Two men and two women with a mean age of 51.5+/-9.3 years underwent RLPC between June 2009 and December 2009. In each case, a single surgeon using the da Vinci-S robotic system (Intuitive Surgical, Sunnyvale, CA, USA) used a transperitoneal approach with a 0 degrees robotic camera. After careful observation of the intravesical portion of the mass, the mass was excised by use of monopolar scissors circumferentially. The bladder was closed in two layers with watertight running sutures made with 2-0 Vicryl.

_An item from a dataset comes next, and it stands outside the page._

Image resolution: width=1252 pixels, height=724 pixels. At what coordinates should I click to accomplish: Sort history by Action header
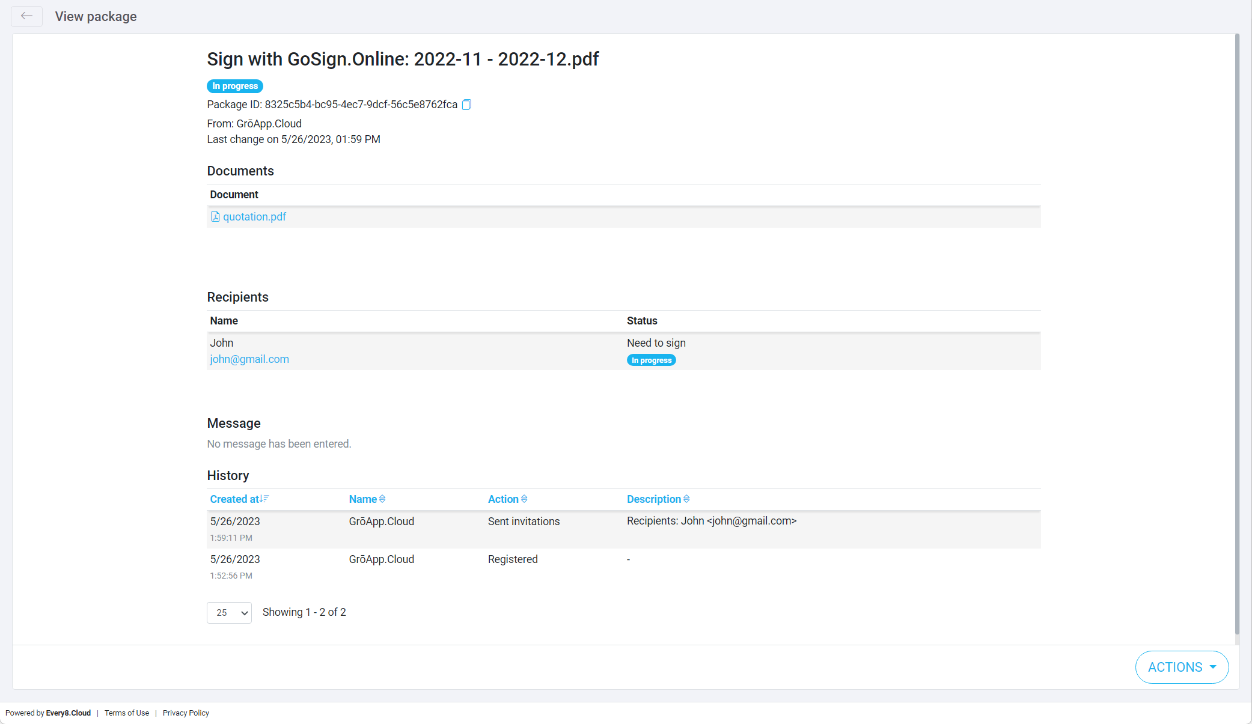point(503,499)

The mean operative time was 198 minutes (range, 130-260 minutes), the mean console time was 111 minutes (range, 70-150 minutes), and the mean estimated blood loss was 155 ml. The urethral catheter was removed on postoperative day 7 after a normal cystogram, and the surgical drain was removed on postoperative day 2.5 (range, 2-3 days). The mean hospital stay was 6 days (range, 4-7 days). There were no major complications. The pathology report revealed that one patient had a urachal cystadenoma, two patients had a urachal cyst, and one patient had a patent urachus.


Our initial experience with RLPC for benign urachal disease is that it is a safe and feasible treatment modality. However, more cases are required to confirm the efficacy of RLPC.